Через 27 минут после взлета (я одолжил на этот визит хорошие часы с хронометром у старшего сына) в Хельсинки мы приземлились в Пулкове, на ленинградском аэродроме. Когда-то, много лет назад он казался мне огромным – я был там однажды, но запомнил его хорошо, особенно зеленые холмы вокруг взлетных серых полос.

Я увидел, как к нам подъезжает желтенький, прожженный морозом даже на взгляд из самолетного иллюминатора автобусик и из него выходит женщина в тулупе, офицер-пограничник и еще какой-то человек. Шофер этого голого транспортного средства сидел, нахохлясь, в кабине, как черный ворон. Уже подавали трап к нашему самолетному телу, и Кристиан объявил в микрофон на весь пустой салон по-английски, что температура воздуха в Ленинграде минус 22 градуса по Цельсию. «Сегодня 23 февраля, воскресенье, 1990 года», – добавил он буднично. Дядьки с задних сидений потянулись группой на выход. Один из них, тот, что пониже, кажется, уже просто не дышал. Но шел.

Собрался и я. Чемодан мой и сумка были в багаже. Полуторалитровая бутылка «Смирновской» водки и два блока сигарет марки «Данхилл», купленные мною в Орли без налогов, радовали руку. Куртка с меховым воротником у меня была теплейшая, шапочка, вязанная одной дамой из тройной шерстяной германской нити, даже казалась излишней по обогреву, во внутреннем кармане покоился израильский паспорт с цветным изображением моего лица – я был готов к советской жизни, к ее климату и навыкам, к возвращению в нее, пусть даже на правах иностранца.

Пограничник нехорошо поглядел на меня исподлобья. У женщины в тулупе замечательно блестели глаза, и вообще вид у нее был более чем многообещающий.
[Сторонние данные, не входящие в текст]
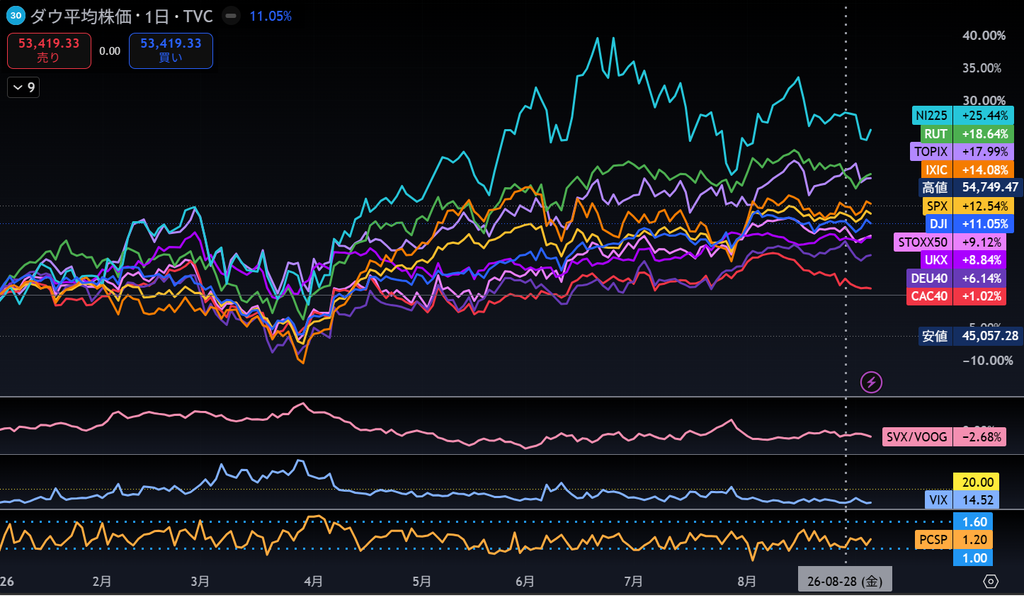Click the DJI blue series label

pos(938,224)
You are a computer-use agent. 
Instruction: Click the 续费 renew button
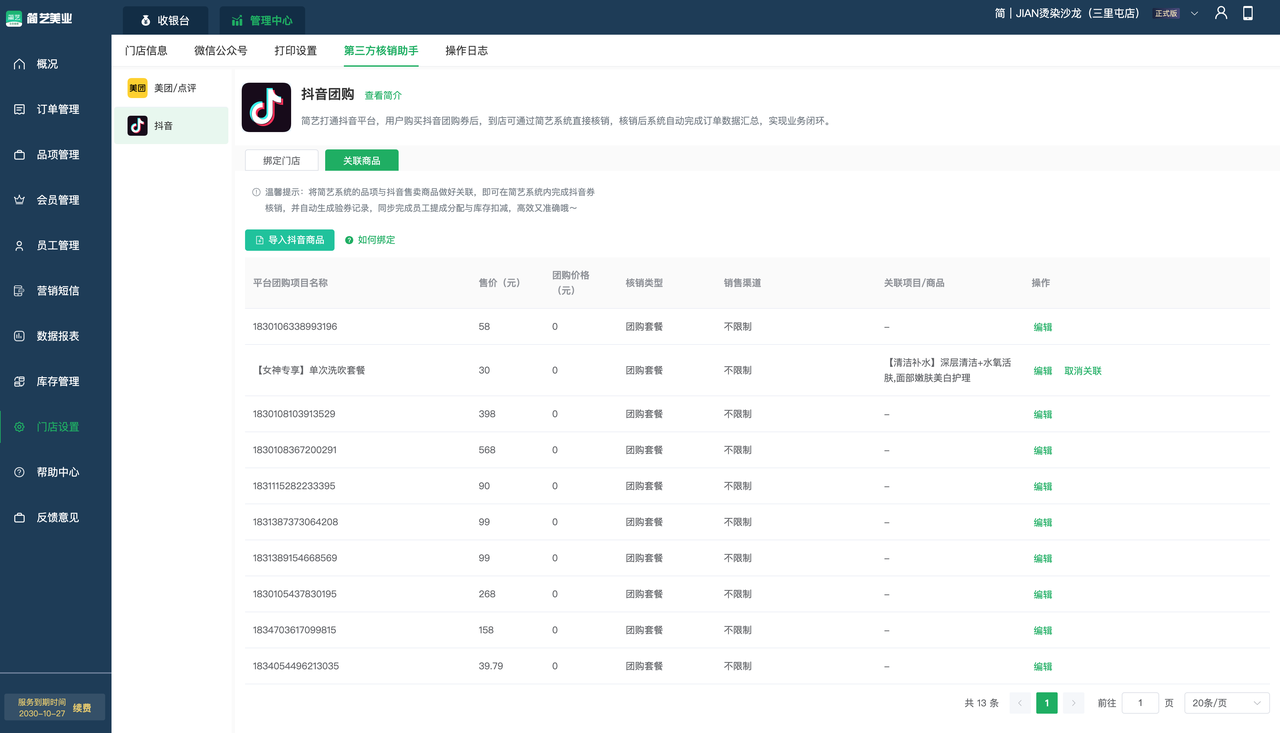[x=82, y=708]
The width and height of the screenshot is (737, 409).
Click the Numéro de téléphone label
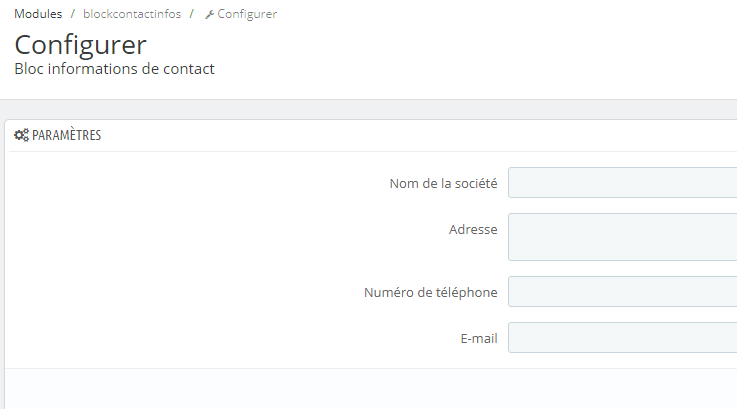431,292
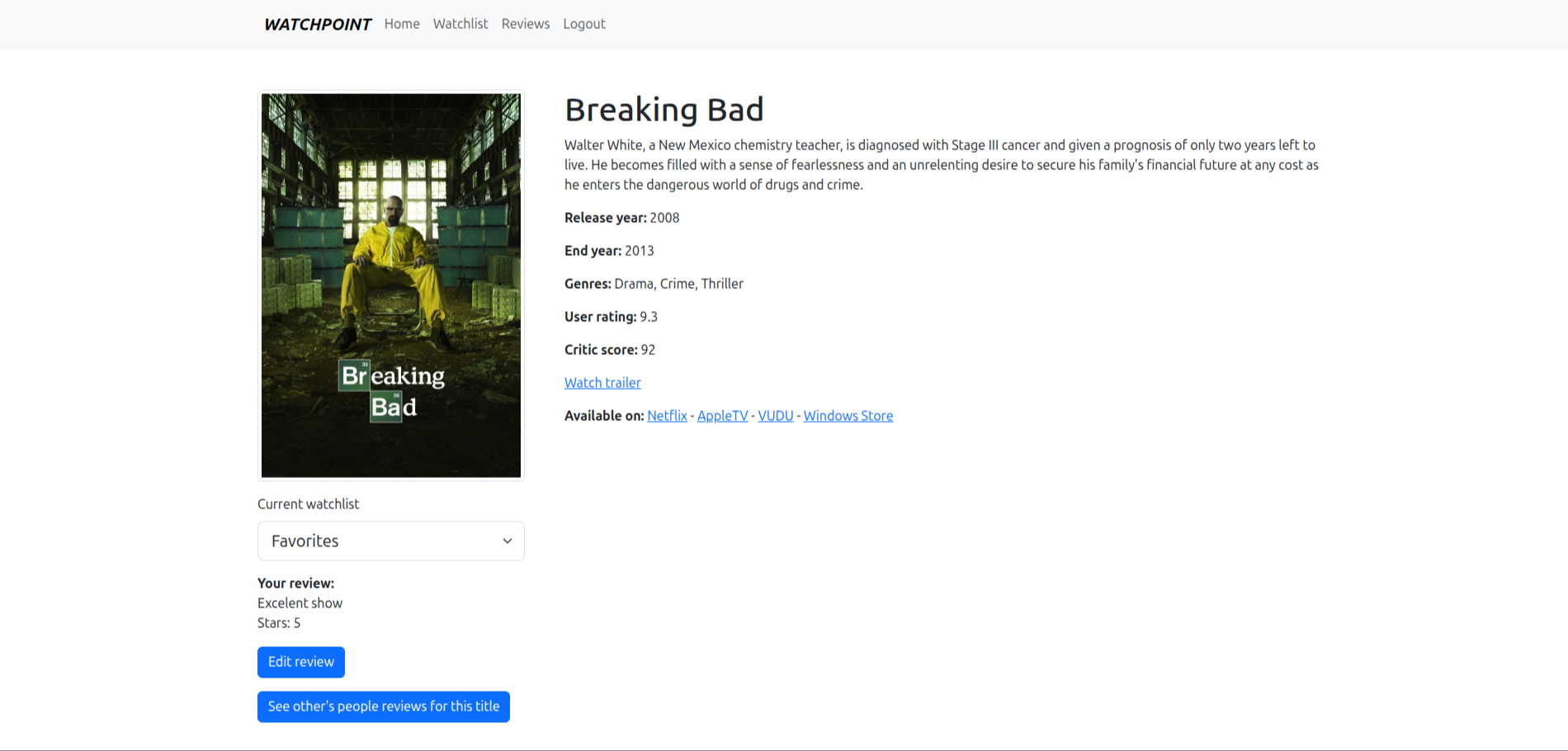See other people's reviews for this title
This screenshot has width=1568, height=751.
point(384,706)
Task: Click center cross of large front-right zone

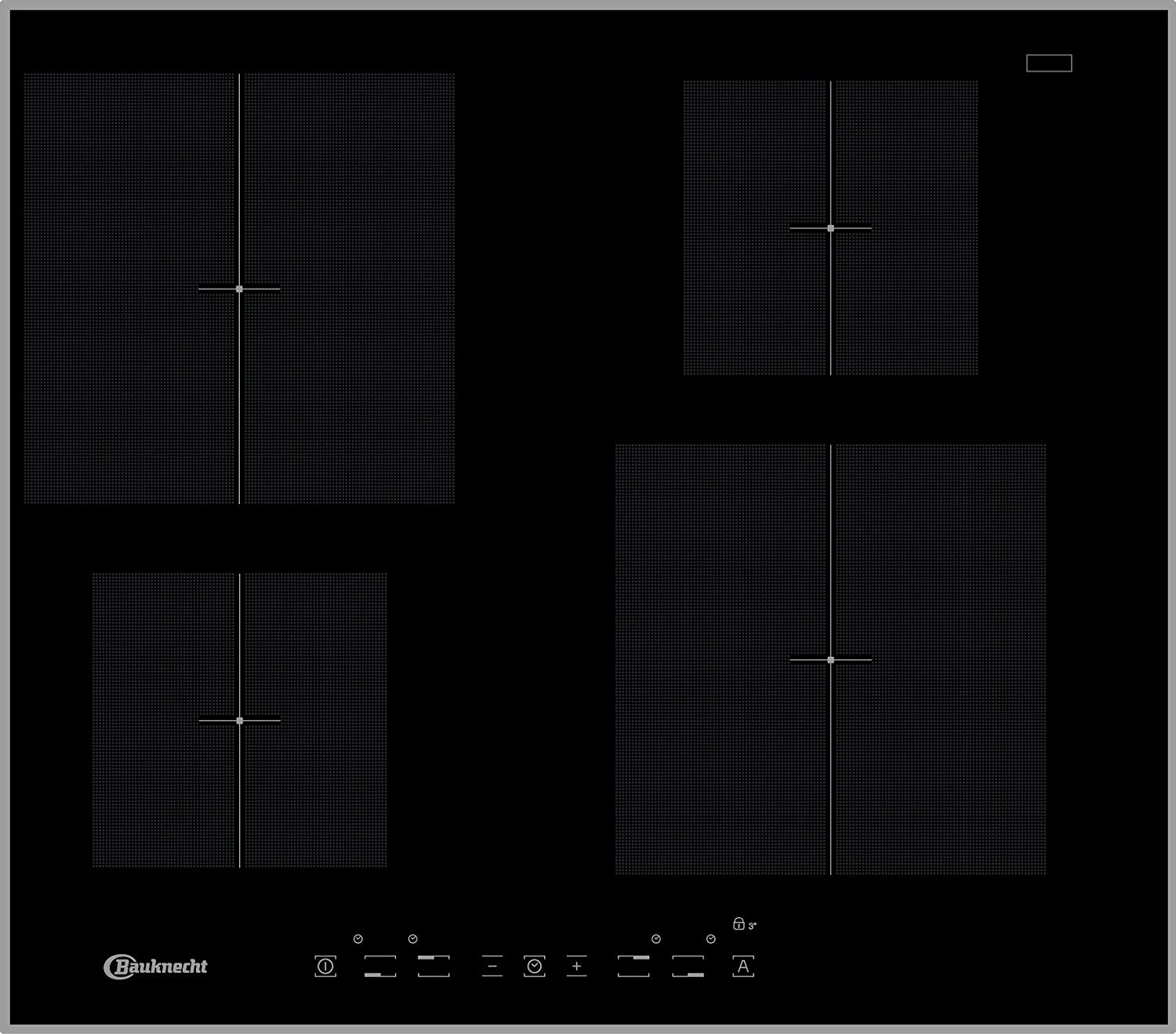Action: coord(830,660)
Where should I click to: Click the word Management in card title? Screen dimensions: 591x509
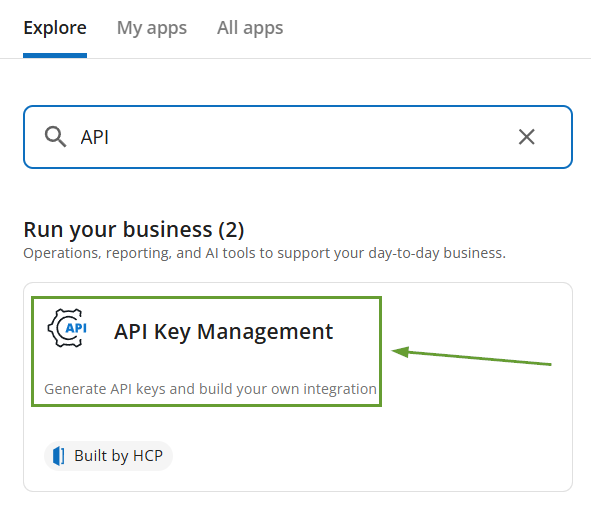pyautogui.click(x=265, y=332)
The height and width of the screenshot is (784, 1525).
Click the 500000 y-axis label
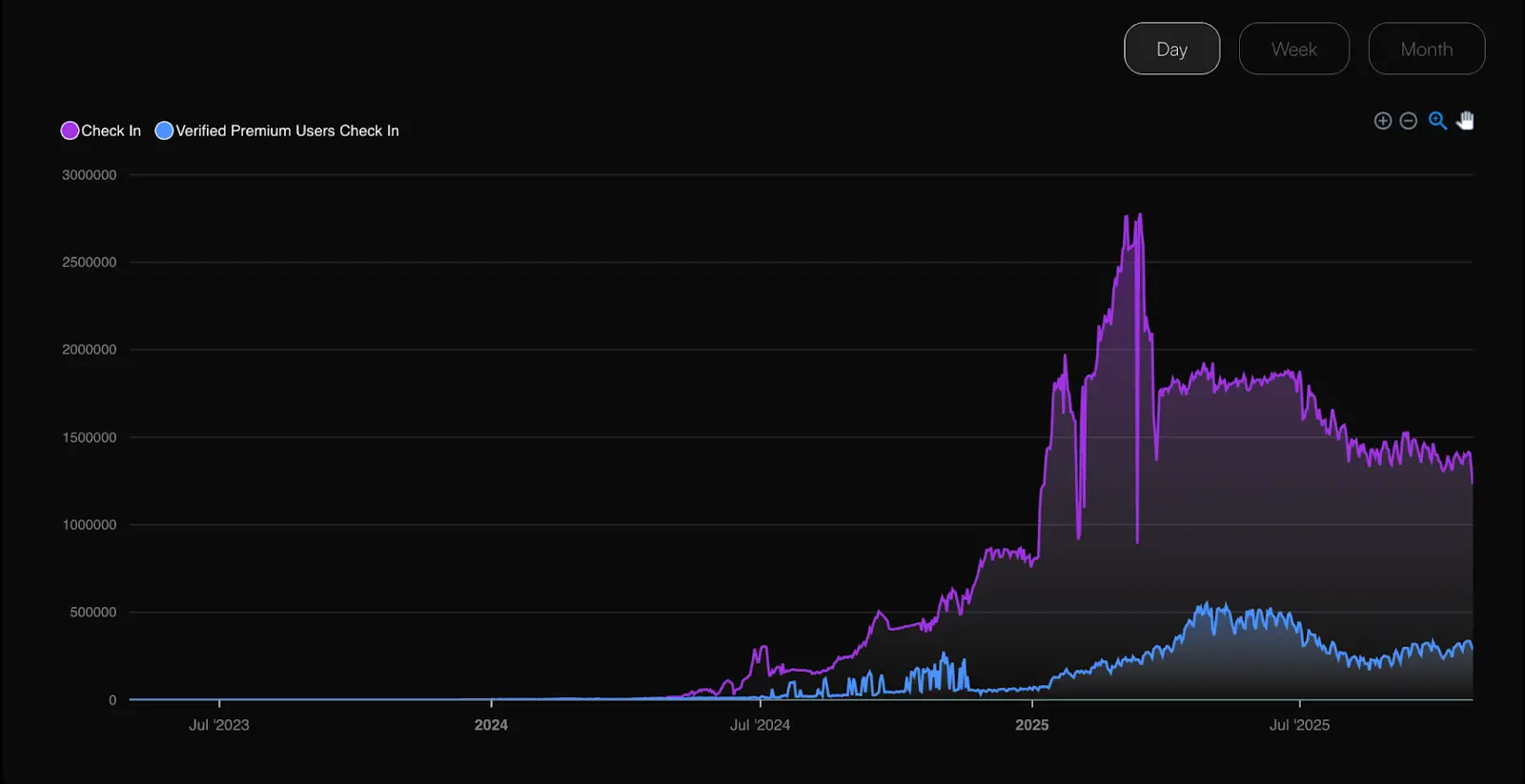pos(92,613)
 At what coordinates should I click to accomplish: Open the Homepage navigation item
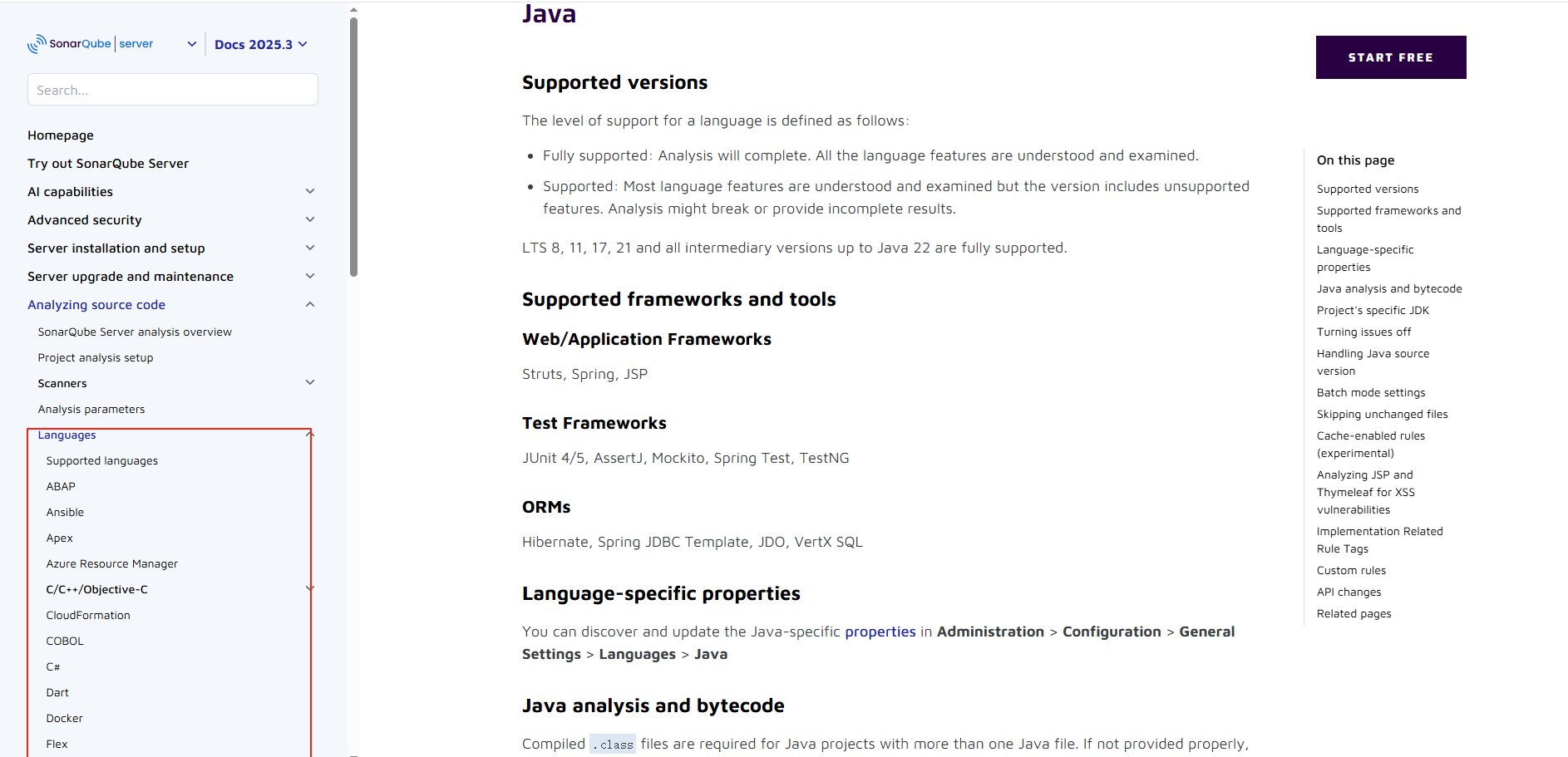pos(61,135)
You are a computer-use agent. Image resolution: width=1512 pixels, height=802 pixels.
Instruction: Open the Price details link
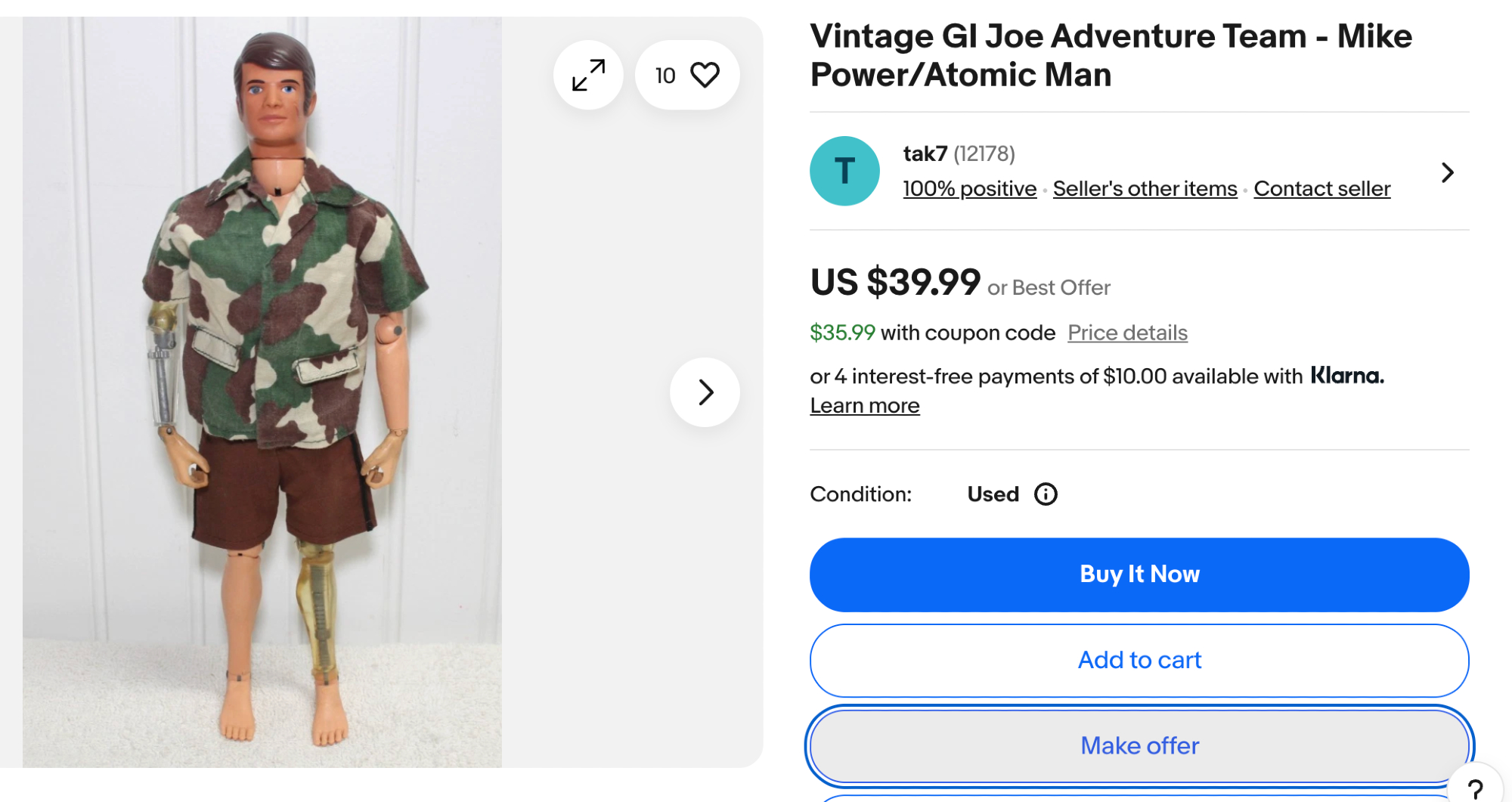coord(1127,333)
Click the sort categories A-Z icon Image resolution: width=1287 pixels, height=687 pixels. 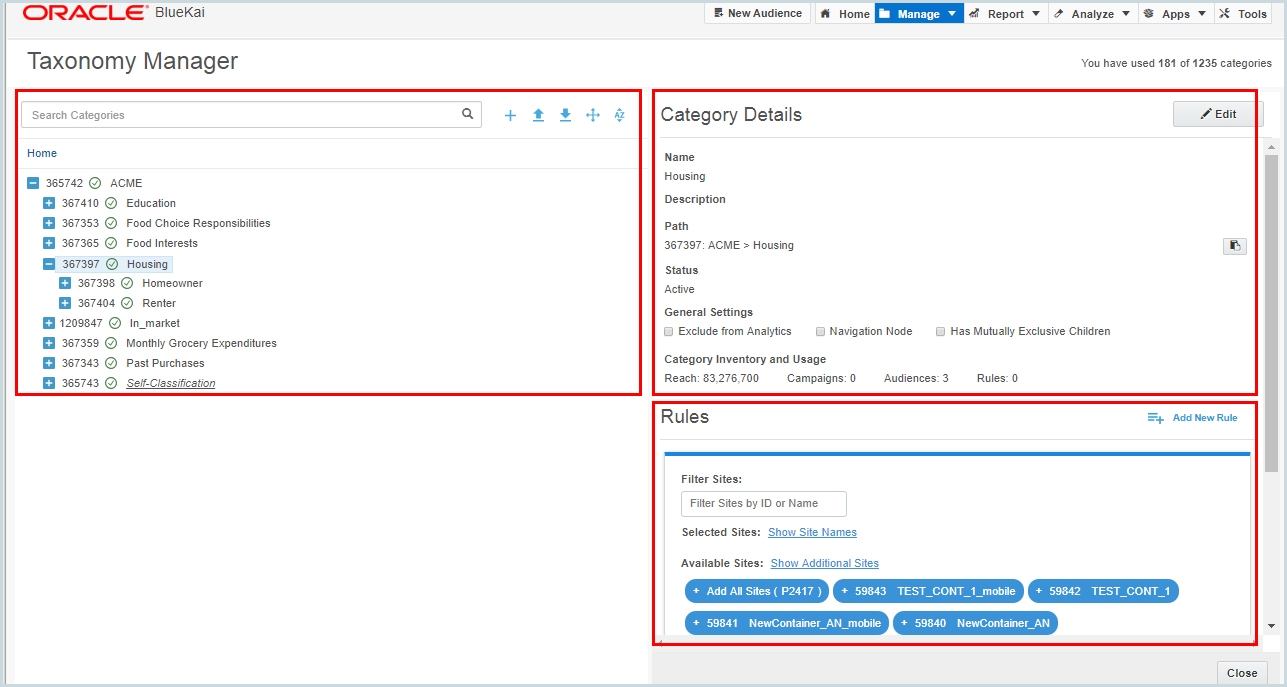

Я попрощался с ними и вышел на трап. С земли на меня внимательно смотрели люди, стоявшие разрозненно. Когда я поднимался в автобус, то рука чуть не примерзла к поручню, но я преодолел все это и сел на жесткое сиденье. За мной легко, несмотря на массивную одежду, взошла женщина в тулупе, и автобус, хлопнув дверьми, поурчав, двинулся по непонятному для меня кружному бетонному пути со сдуваемым ветром сухим снежком, к плоскому зданию аэропорта, построенному под мрачноватый советский модерн – с гранитными и бетонными углами.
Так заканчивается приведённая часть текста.